Sunday, January 25, 2009

Nine Stories - J. D. Salinger
I first read this collection in my teens. Fifty years later it still seems freshly-minted. Salinger arrived on the scene as a unique talent. Inventive, funny, entertaining – and always aware that a story should have a higher purpose. My two favorites (this time around) are “The Laughing Man” and “Pretty Mouth and Green My Eyes.” The first shows Salinger’s skill at entering the mind of a boy; the higher purpose is the boy’s initiation into the dark and painful complexities of adult love. “Pretty Mouth and Green My Eyes” is a tale of adultery – its effect on the victim – presented in an indirect way (Salinger tended to approach things from a odd angle, which is part of the originality of his work). The story consists mainly of a telephone conversation (another Salinger strength was convincing, lively dialogue); the conversation ends, but the man calls back – and we’re given an emotional coup de grace.

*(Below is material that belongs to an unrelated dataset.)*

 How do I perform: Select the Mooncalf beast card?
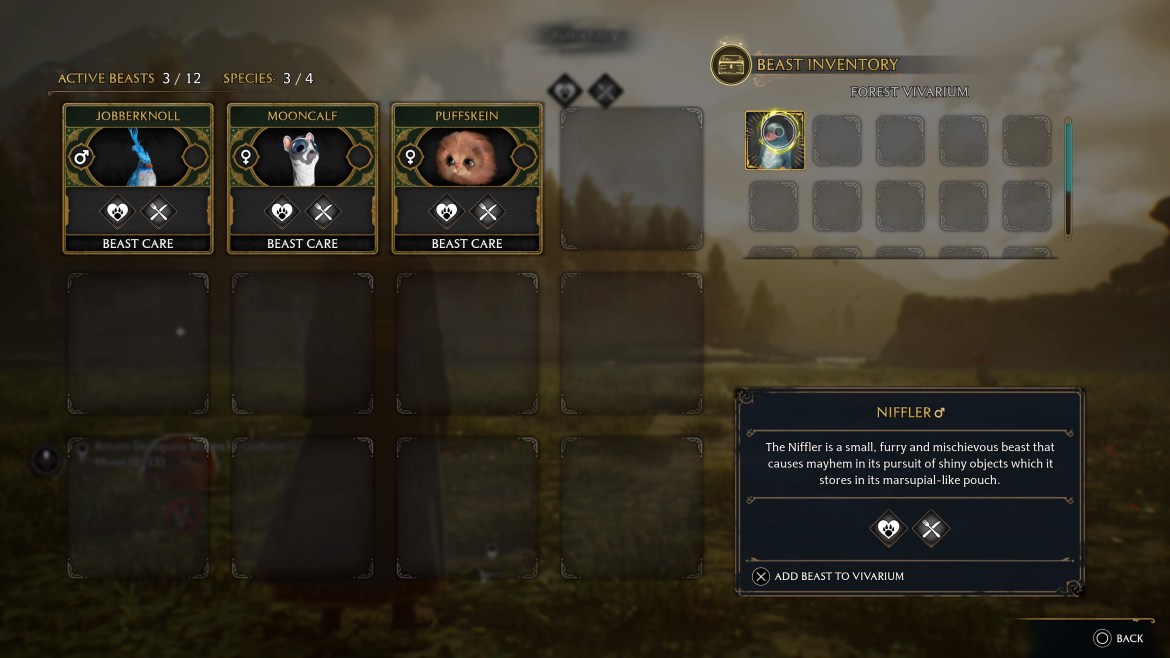point(302,156)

The two least successful pieces show Salinger’s weaknesses. Too often he tried to get cute, and when it doesn’t come off it falls embarrassingly flat. In “For Esme – with Love and Squalor” he gets cute with the too precious Esme and her brother (thrown in for comic relief, unsuccessfully). The worst story is “Teddy,” and it displays a tendency that would ruin Salinger’s writing. There’s being meaningful (a virtue) and there’s being  profound (a mistake). The precociously intelligent, spiritually advanced, prophetic little Teddy isn’t real or likable (in fact, he comes across as a windbag). Still – there’s much more of the good Salinger than the bad, which makes this a remarkable debut collection. *

Palace Walk - Naguib Mahfouz (Arabic)
This is the first of a trilogy, but I won’t be reading the others. Not that this book doesn’t have virtues. It’s substantial and truthful, the prose flows nicely. It presents the thinking of people who are foreign to me, living in a culture full of contradictions – or, to put it more bluntly, hypocrisy. At the forefront is the father, who professes an extreme religiosity while casually breaking religious rules with his womanizing and drinking. He exerts an imperious (even brutal) control of his household, where he’s feared by wife and children. Subservience rules lives, especially those of women. A large portion of the book concerns the ban on a man and woman even seeing each other before marriage, much less getting to know one another. About two-thirds of the way through I found that there wasn’t one character I liked (was this intentional on Mahfouz’s part?). When the revolt against British occupation became a big factor, I lost more interest. Maybe Mahfouz’s accomplishment was to offer a critique of the culture he lived in; if so, he succeeded.

3 comments:

j. m. said...

Nine Stories - J. D. Salinger...
Finally something I've actually read. Your tastes are leaps & bounds over mine. I might need to go back & read this. I read it in my mid to late 20s - over 20 years ago. All i recall is that i liked it...

Phillip Routh said...

Did you know that J.D. turned 90 on January 1? He's maintained his indomitable silence, published nothing in many decades. The royalty checks keep coming in for Catcher.
Supposedly he writes every day. Does he intend to have his work published after his death?
Don't know what to make of the man. Did he withdraw because he was hurt by criticism? He's an enigma.

kmoomo said...

Have just finished reading Nine Stories for the third time, at least. Strangely upon this re-reading, I realized I did not remember most of them, only A Perfect Day for Bananafish and For Esme'- with Love and Squalor. I agree with almost all that you say, especially regarding Teddy. I do, however, like For Esme' very much. I find it realistic given the characters. I also agree that he is an enigma, even after reading books by his girlfriend (35 years his junior) and his daughter, both of which do not paint him in the best light. And even though I think he would absolutely hate the fact that there is a movie about him that has just been completed, I do plan on seeing it. Maybe some more light will be shed.